Work to complete
Rewrite the stretch from the line containing "The width and height of the screenshot is (1024, 368)." through the last line, changing "The image size is" to "The image dimensions are" and keeping all else identical.

------ Entries provided

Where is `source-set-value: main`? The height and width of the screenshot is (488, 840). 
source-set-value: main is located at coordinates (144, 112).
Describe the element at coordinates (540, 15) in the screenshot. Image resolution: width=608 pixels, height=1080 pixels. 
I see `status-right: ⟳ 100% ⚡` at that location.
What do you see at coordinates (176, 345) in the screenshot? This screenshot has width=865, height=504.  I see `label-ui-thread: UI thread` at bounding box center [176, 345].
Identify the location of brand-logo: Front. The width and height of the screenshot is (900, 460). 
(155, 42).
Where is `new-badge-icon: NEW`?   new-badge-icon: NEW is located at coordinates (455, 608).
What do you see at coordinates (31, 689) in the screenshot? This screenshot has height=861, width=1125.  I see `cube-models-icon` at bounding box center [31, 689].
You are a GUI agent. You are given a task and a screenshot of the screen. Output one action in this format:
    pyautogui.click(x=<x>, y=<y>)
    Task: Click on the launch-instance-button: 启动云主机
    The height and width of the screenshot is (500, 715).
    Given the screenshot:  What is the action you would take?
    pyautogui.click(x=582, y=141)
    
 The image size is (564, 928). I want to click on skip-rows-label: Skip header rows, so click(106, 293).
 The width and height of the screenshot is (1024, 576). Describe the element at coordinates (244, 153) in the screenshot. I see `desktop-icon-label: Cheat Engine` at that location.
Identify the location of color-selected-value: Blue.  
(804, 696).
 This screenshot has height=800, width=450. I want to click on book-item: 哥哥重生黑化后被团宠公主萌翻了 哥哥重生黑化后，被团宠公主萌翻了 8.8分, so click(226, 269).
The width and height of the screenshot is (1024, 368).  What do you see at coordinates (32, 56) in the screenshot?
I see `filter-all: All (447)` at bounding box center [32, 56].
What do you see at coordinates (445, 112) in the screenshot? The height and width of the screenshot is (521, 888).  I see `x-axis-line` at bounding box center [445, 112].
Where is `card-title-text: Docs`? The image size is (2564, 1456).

------------

Finished exercise
The width and height of the screenshot is (1024, 368).  What do you see at coordinates (32, 56) in the screenshot?
I see `filter-all: All (447)` at bounding box center [32, 56].
What do you see at coordinates (445, 112) in the screenshot? The height and width of the screenshot is (521, 888).  I see `x-axis-line` at bounding box center [445, 112].
Where is `card-title-text: Docs`? The image dimensions are (2564, 1456).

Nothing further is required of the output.